PROBLEM REQUIREMENTS> The answer must be an exact reprint of the lines from the one with "You are a GUI" through the final line of the data, with no pictures included.

(Excerpts from a dataset)
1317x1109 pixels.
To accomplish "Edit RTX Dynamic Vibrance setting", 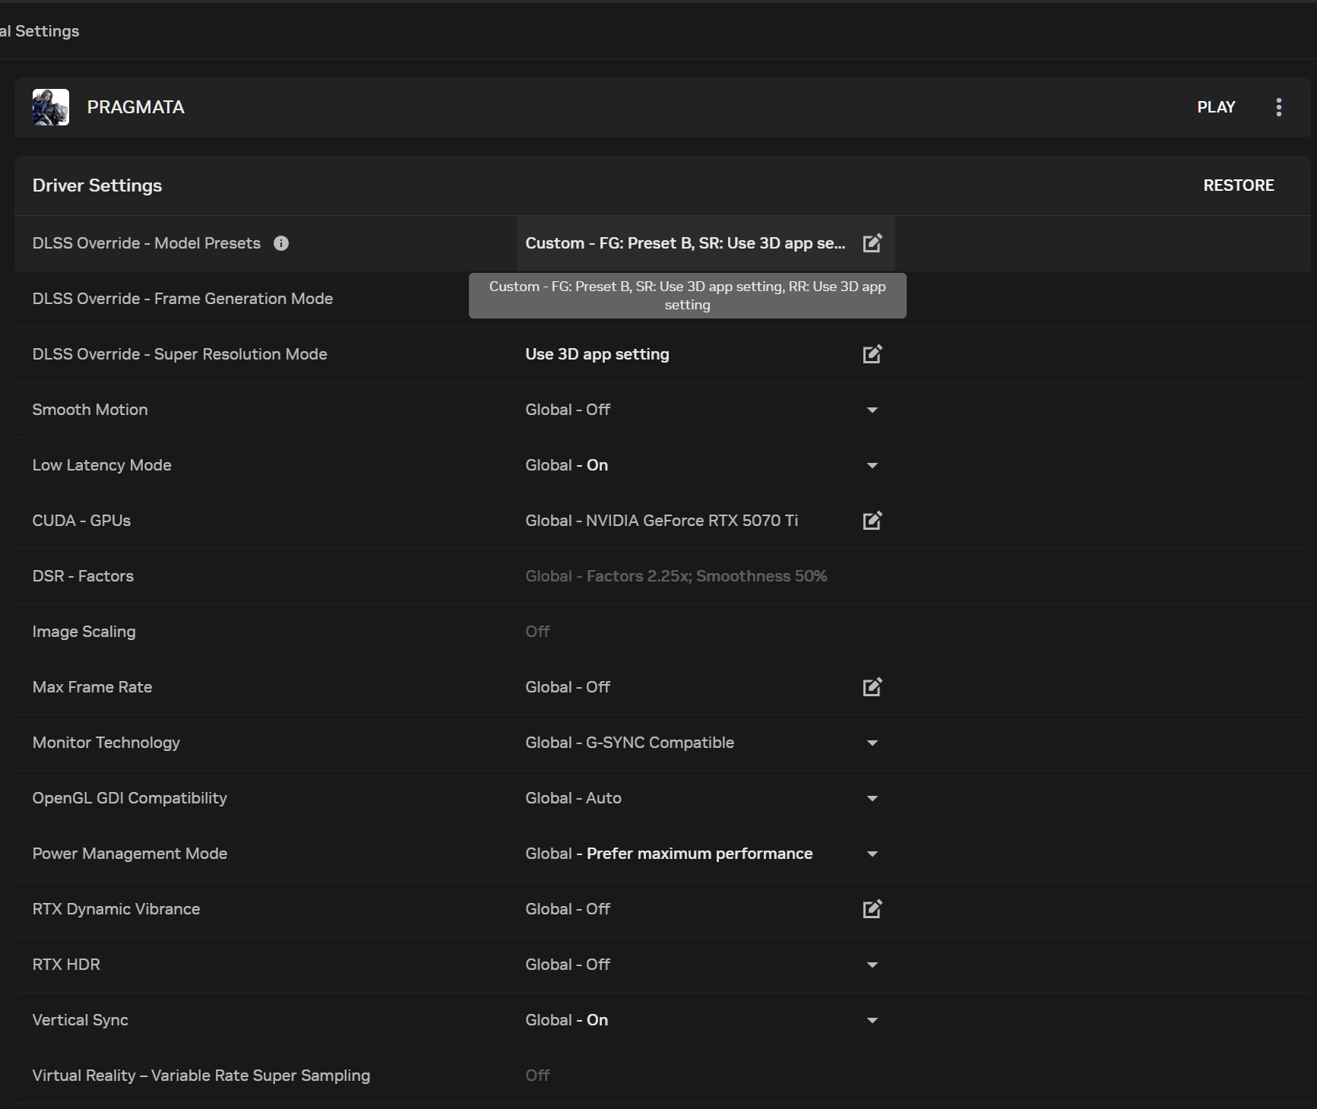I will coord(872,909).
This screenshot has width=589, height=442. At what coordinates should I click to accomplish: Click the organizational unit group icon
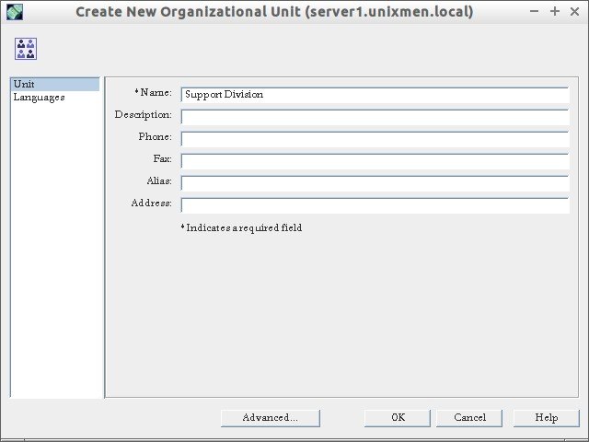click(x=26, y=49)
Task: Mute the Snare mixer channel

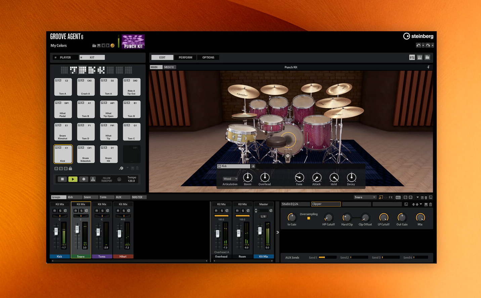Action: click(76, 211)
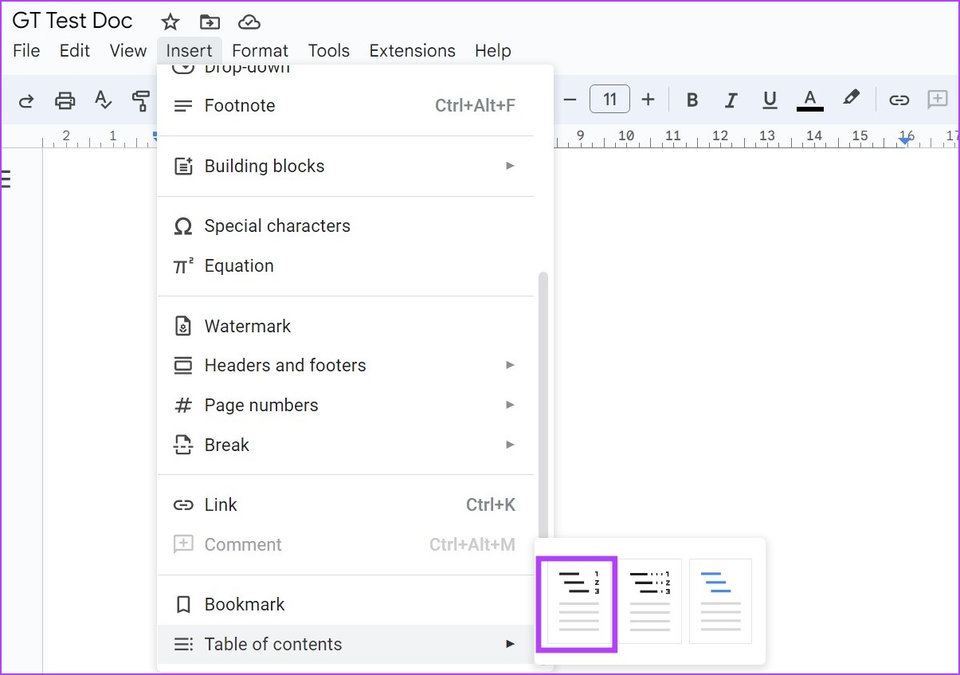Open the print dialog
Viewport: 960px width, 675px height.
(x=65, y=100)
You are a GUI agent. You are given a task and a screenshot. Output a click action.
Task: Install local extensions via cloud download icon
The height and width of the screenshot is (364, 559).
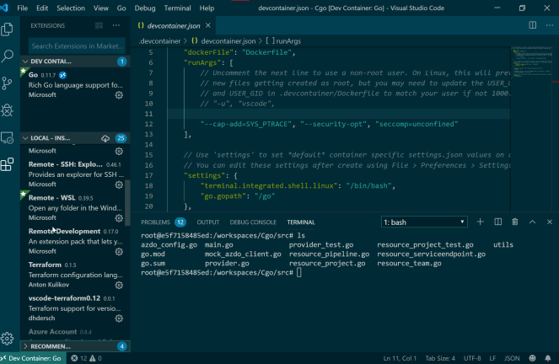click(105, 137)
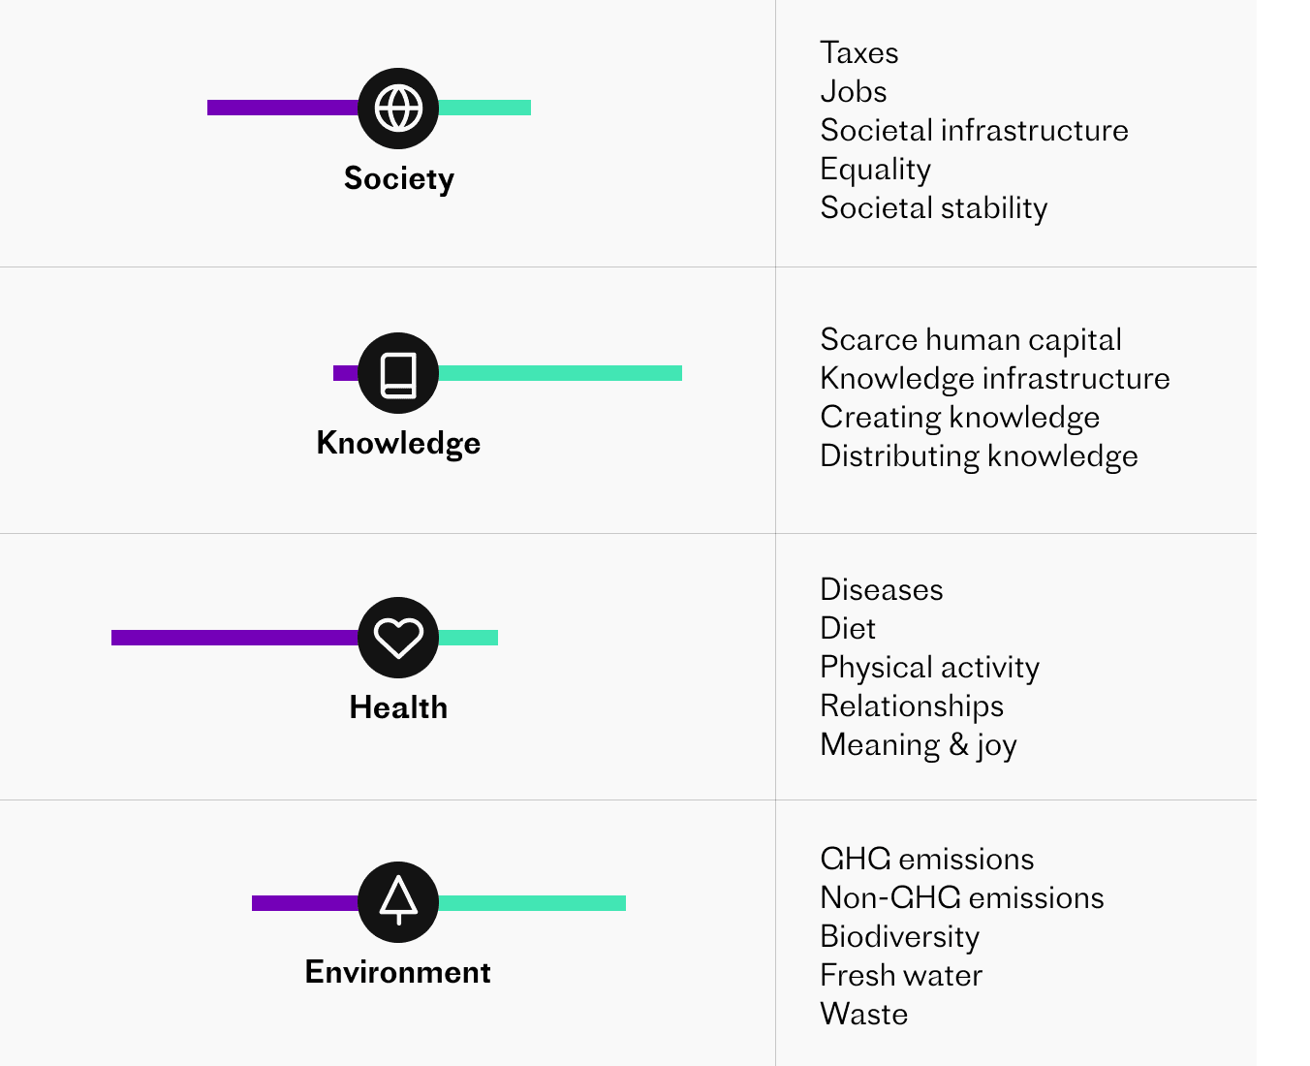Click the Diseases item
Screen dimensions: 1310x1066
[x=882, y=589]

OUTPUT FOR THIS TASK>
You are a GUI agent. You are given a task and a screenshot. Output a click action.
Task: Install local extensions via cloud download icon
The height and width of the screenshot is (364, 559).
click(105, 137)
Click the Diseases item
Screen dimensions: 1310x1066
[x=882, y=589]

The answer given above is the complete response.